Confused and lightheaded from the sun, I abandon the field of tanners, and the young woman's words rattle in my brain as I plod across the rest of the wide Jones Beach fields. Sick when I'm pale. Sick when I'm pale. I feel like I'm crossing a desert, my face hidden safely under the brim of my hat, my sundress covering my stomach and legs. But then I realize something shocking with a reluctant stab of joy: My arms, exposed by now for hours, sunscreen 30 surely wearing off, are turning quite a lovely shade of gold.


A Poison to Call Your Own

Those who are not afraid come in many different forms: the quasi-dark ones who work with a low-grade sunscreen like SPF 8 or 15 and are careful not to burn; the tanning salon regulars who never set foot on the beach because they don't like sand; the clueless, who fall dead asleep with no lotion or oil but a magazine lying across their stomach.

Then there are the truly obsessed. And I'm starting to understand them.
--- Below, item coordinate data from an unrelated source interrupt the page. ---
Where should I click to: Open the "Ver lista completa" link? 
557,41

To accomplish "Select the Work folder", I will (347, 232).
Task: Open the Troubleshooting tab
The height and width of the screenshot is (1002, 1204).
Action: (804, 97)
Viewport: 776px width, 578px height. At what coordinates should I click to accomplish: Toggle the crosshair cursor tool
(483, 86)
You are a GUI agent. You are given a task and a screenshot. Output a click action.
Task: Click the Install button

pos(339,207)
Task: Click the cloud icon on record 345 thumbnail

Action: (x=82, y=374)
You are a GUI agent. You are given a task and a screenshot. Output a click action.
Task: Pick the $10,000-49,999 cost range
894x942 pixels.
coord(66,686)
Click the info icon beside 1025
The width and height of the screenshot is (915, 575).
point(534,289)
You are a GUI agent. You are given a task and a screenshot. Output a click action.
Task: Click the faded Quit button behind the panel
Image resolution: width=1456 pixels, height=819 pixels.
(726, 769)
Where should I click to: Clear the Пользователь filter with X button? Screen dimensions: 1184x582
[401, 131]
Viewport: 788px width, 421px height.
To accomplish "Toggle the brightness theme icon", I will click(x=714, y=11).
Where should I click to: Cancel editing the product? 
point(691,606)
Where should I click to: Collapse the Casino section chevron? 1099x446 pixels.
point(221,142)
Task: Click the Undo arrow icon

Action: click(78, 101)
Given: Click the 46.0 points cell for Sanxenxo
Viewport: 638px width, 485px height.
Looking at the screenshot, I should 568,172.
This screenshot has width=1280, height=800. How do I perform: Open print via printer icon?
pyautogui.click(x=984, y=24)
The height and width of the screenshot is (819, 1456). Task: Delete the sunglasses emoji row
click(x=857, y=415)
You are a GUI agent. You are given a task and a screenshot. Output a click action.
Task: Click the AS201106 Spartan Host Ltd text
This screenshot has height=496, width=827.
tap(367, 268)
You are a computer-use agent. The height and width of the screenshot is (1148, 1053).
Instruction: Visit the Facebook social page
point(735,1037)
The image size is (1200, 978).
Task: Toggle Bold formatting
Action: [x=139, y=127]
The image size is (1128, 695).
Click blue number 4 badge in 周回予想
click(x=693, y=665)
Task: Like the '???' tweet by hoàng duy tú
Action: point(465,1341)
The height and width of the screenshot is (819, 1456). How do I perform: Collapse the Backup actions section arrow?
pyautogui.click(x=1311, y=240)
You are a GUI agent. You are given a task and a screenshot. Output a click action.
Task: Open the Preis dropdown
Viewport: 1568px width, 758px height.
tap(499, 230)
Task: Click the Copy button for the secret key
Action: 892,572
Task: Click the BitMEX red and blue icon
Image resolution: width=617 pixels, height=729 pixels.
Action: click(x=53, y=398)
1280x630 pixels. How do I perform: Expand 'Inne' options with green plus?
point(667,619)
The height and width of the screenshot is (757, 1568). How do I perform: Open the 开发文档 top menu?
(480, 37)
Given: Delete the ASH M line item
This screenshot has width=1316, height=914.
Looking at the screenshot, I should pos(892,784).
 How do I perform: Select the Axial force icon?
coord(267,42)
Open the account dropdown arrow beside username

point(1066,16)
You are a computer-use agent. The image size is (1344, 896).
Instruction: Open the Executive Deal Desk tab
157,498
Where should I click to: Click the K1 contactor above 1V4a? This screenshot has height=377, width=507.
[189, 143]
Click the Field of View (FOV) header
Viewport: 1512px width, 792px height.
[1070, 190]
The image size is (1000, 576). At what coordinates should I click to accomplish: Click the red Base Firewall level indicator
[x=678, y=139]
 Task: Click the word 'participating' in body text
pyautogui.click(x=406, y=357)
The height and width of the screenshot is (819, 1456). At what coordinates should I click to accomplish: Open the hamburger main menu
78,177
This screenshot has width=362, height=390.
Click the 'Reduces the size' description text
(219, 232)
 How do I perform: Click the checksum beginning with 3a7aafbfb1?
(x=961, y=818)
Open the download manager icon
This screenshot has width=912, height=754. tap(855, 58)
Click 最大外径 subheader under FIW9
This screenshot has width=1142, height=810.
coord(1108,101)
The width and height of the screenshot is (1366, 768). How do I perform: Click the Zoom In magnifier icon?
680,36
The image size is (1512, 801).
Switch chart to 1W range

They take calculated risks, knowing that cancer lurks, daring it to get them. They wear seatbelts or pass up drinks or avoid drugs or take vitamins instead. Still, doesn't everyone have to choose a vice? Because tempting fate— maintaining some sort of personal control by choosing not to wear the helmet or the sunblock or the wrist guards— can be fun. And freeing. Besides, it'll be 30 years before you know whether the boogie man got you.

Tommy Azimi of Woodmere, a 34-year-old nutritionist and a personal trainer, chases color on Long Beach, lying with nothing but a lounge chair, headphones and his own homemade tanning potion— vitamin C, flax seed oil, avocado oil, zinc, kosher salt and crushed anti-oxidant capsules. "Before I put it on my body, I put it on my salad or on eggs for breakfast," he says.

Azimi thinks the skin-cancer scare is a bunch of bunk. "People don't get skin cancer," he says. "They get cell cancer." He even claims that it's the sunblock itself that causes the disease. As long as people have healthy bodies inside, he reasons, they'll be fine in the sun.

"You protect the inside," he explains. "And I'm hoping I'm right."